* TEKS YANG DIBERIKAN
◆ ◆ ◆ ◆ ◆ ◆ ◆

APGF 2023, Aris Marfai Sebut Data Informasi Geospasial Dimanfaatkan Buat Investasi dan Pembangunan di Indonesia
Jbm.co.id-BADUNG | Asia Pacific Geospatial Forum atau APGF 2023 secara resmi dibuka oleh Menteri ATR/BPN, Hadi Tjahjanto di Kharisma Ballroom, Discovery Kartika Plaza Hotel, Kuta, Kabupaten Badung, Senin, 6 November 2023.
Pembukaan kegiatan bertaraf internasional ini, ditandai dengan pemukulan kentongan bambu oleh Menteri Agraria dan Tata Ruang/Kepala Badan Pertanahan Nasional atau ATR/ BPN, Hadi Tjahjanto bersama Kepala Badan Informasi Geospasial (BIG) Muh Aris Marfai, Presiden United Nations Global Geospatial Information Management for Asia and the Pacific (UN-GGIM-AP) Antonius Bambang Wijanarto dan Sekda atau Sekretaris Daerah Provinsi Bali Dewa Made Indra beserta sejumlah delegasi.
Kegiatan APFG 2023 ini mengusung tema Embracing Geospatial Innovation For Sustainable World sebagai sarana bertukar pengalaman, inovasi, keterampilan dan melihat arah masa depan geospasial, dalam memajukan pengembangan informasi geospasial berskala global yang berlangsung selama 5 hari dimulai 6-10 November 2023.
Menteri ATR/BPN, Hadi Tjahjanto menyebutkan Indonesia sebagai salah satu Negara dengan kepulauan terbesar di dunia. Jika dibentangkan diatas peta dunia, maka diperkirakan wilayah Indonesia hampir seluas daratan Eropa atau setara dengan jarak antara Inggris sampai Irak.
Menurutnya, dari wilayah daratan Indonesia mencapai 1,9 juta kilometer persegi, maka Kementerian ATR/BPN memiliki kewenangan untuk mengolah bidang-bidang tanah yang berada di luar kawasan Hutan sebesar 126 juta bidang tanah atau setara dengan 693 ribu Kilometer persegi.

◆ ◆ ◆ ◆ ◆ ◆ ◆

* BAGIAN LATIHAN
1. Sunting teks tentang APGF 2023. Tulis ulang bagian yang diawali kata-kata "Menteri ATR/BPN, Hadi Tjahjanto menyebutkan" dan diakhiri "ribu Kilometer persegi.", lalu ganti "Eropa" dengan "Afrika".
2. Jawab pertanyaan berikut berdasarkan teks tentang APGF 2023.
(a) Di mana APGF 2023 dibuka secara resmi?
(b) Apa tema kegiatan APGF 2023?
(c) Berapa luas wilayah daratan Indonesia menurut Hadi Tjahjanto?
3. Lanjutkan teks tentang APGF 2023 dari kalimat terakhirnya.
Data di bawah ini merupakan bahan tersendiri yang tidak berkaitan dengan teks tentang APGF 2023.

* MATERI YANG DISEDIAKAN
◆ ◆ ◆ ◆ ◆ ◆ ◆

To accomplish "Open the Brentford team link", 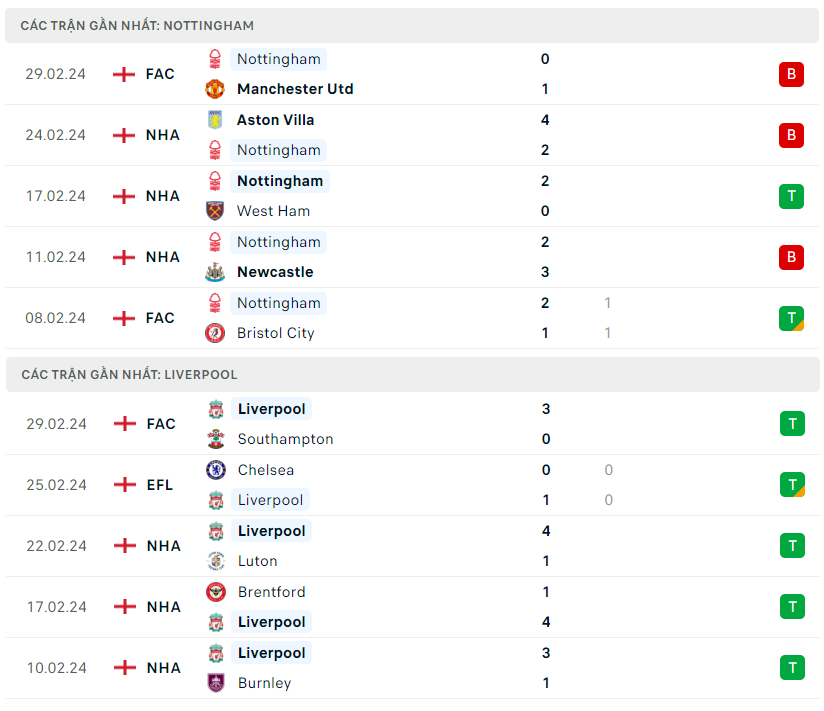I will (x=272, y=592).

◆ ◆ ◆ ◆ ◆ ◆ ◆

* JAWABAN TUGAS
1.
Menteri ATR/BPN, Hadi Tjahjanto menyebutkan Indonesia sebagai salah satu Negara dengan kepulauan terbesar di dunia. Jika dibentangkan diatas peta dunia, maka diperkirakan wilayah Indonesia hampir seluas daratan Afrika atau setara dengan jarak antara Inggris sampai Irak.
Menurutnya, dari wilayah daratan Indonesia mencapai 1,9 juta kilometer persegi, maka Kementerian ATR/BPN memiliki kewenangan untuk mengolah bidang-bidang tanah yang berada di luar kawasan Hutan sebesar 126 juta bidang tanah atau setara dengan 693 ribu Kilometer persegi.

2.
(a) Di Kharisma Ballroom, Discovery Kartika Plaza Hotel, Kuta, Kabupaten Badung.
(b) Embracing Geospatial Innovation For Sustainable World.
(c) 1,9 juta kilometer persegi.

3.
“Memetakan dan menyajikan jutaan data bidang tanah tentunya bukan hal yang mudah. Pada awalnya data spesial masih disajikan secara manual dan dilengkapi dengan informasi dalam bentuk tabulasi. Namun, seiring perkembangan teknologi, Kementerian ATR/BPN mulai bergerak menuju pemetaan secara digital mulai tahun 1990-an,” terangnya.
Bahkan, Kementerian ATR/ BPN juga memanfaatkan sistem informasi, yang mulai berkembang dan memetakan bidang tanah digital pada peta dasar, sehingga terdapat referensi geospasial.
“Dari target 126 juta bidang tanah sampai akhir tahun 2023 diperkirakan sebanyak 108,5 juta bidang tanah telah terpetakan dan diharapkan pada akhir tahun 2025 seluruh bidang tanah berhasil dipetakan,” paparnya.
Disebutkan, berdasarkan amanat dari Peraturan Presiden Nomor 23 Tahun 2021 tentang Perubahan Atas Peraturan Presiden Nomor 9 Tahun 2016 tentang Percepatan Pelaksanaan Kebijakan Satu Peta Pada Tingkat Ketelitian Peta Skala 1:50.000, terdapat 18 dari 158 IGT atau Informasi Geospasial Tematik yang menjadi tanggung jawab Kementerian ATR/BPN.
Informasi geospasial tersebut, lanjutnya mengintegrasikan informasi geospasial lintas K/L untuk digunakan sebagai acuan Pemerintah dalam melaksanakan percepatan pelaksanaan pembangunan.
“Hal tersebut dilakukan dalam menyusun pemanfaatan ruang secara terintegrasi dan menyelesaikan kemungkinan terjadinya indikasi tumpang tindih pemanfaatan ruang,” tegasnya.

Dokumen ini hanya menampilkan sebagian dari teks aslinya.